------ DATA SECTION

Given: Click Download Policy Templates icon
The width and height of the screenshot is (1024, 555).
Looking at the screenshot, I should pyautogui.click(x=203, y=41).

------------
------ DATA SECTION

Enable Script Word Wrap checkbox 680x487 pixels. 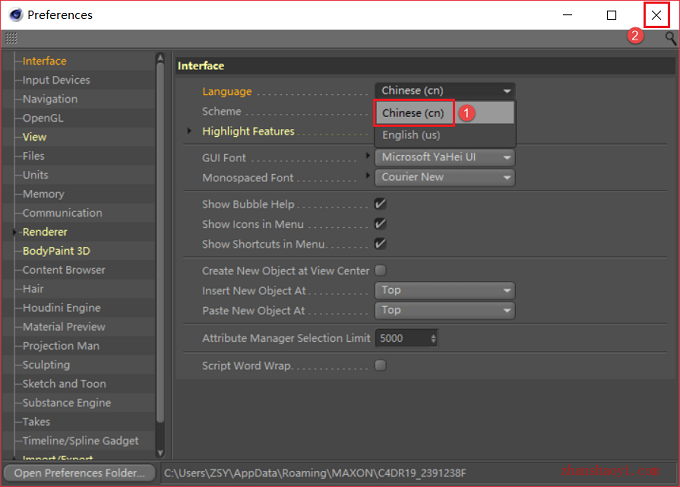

------------
------ DATA SECTION

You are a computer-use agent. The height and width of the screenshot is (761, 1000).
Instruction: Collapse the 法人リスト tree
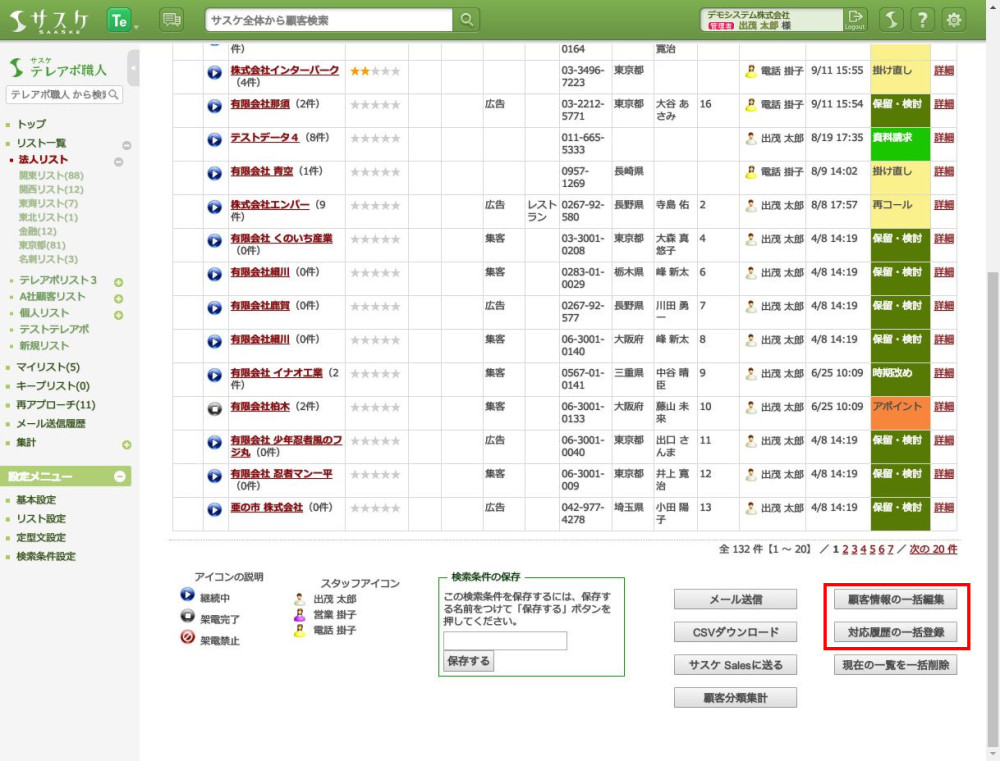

------------

**TASK:**
Starting with the line that holds "You are a computer-use" and ending with the line that holds "Instruction: Collapse the 法人リスト tree", retype every line in the data above exactly, and nothing else.

**RESULT:**
You are a computer-use agent. The height and width of the screenshot is (761, 1000).
Instruction: Collapse the 法人リスト tree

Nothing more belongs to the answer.